Das ursprüngliche Staatswappen wurde in der ersten Republik Österreich im Jahr 1919 eingeführt. Im austrofaschistischen Ständestaat wurde es im Jahr 1934 wieder abgeschafft und, im Rückgriff auf die österreichisch-ungarische Monarchie, durch einen Doppeladler ersetzt. In der wiedererstandenen (zweiten) Republik im Jahr 1945 wurde das Bundeswappen mit dem Wappengesetz in der Fassung StGBl. Nr. 7/1945 in modifizierter Form wieder eingeführt.
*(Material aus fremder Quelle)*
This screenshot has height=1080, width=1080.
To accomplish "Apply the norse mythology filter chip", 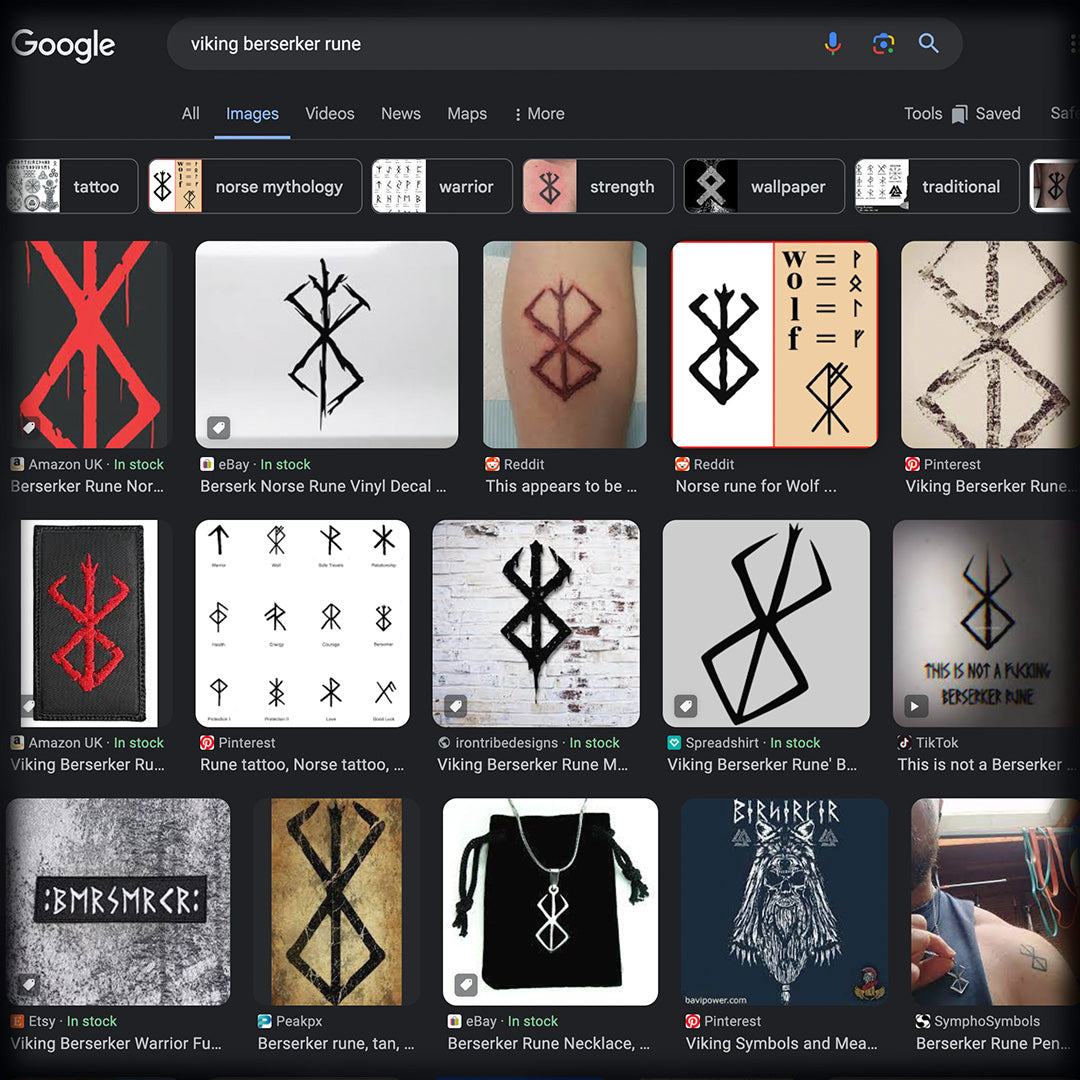I will [x=255, y=187].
Der Wappenadler versinnbildlicht, diesem Gesetzestext entsprechend (Art. 1 Abs. 1), „die Zusammenarbeit der wichtigsten werktätigen Schichten: der Arbeiterschaft durch das Symbol des Hammers, der Bauernschaft durch das Symbol der Sichel und des Bürgertums durch das Symbol der den Adlerkopf schmückenden Stadtmauerkrone […]. Dieses Wappen wird zur Erinnerung an die Wiedererringung der Unabhängigkeit Österreichs und den Wiederaufbau des Staatswesens im Jahre 1945 dadurch ergänzt, dass eine gesprengte Eisenkette die beiden Fänge des Adlers umschließt.“

Mit dem Bundesverfassungsgesetz vom 1. Juli 1981, mit dem das Bundes-Verfassungsgesetz in der Fassung von 1929 geändert wird, BGBl. Nr. 350/1981, wurden die Wappengesetze von 1919 und 1945 außer Kraft gesetzt und dem Text des Bundes-Verfassungsgesetzes mit Artikel 8a B-VG eine Verfassungsbestimmung über die Farben, die Flagge und das Wappen der Republik Österreich hinzugefügt. Mit der Neuverlautbarung des Wappengesetzes mit BGBl. Nr. 159/1984 in § 1 in der grafischen Umsetzung der Anlage 1 wurde das Bundeswappen in seiner aktuellen Version eingeführt.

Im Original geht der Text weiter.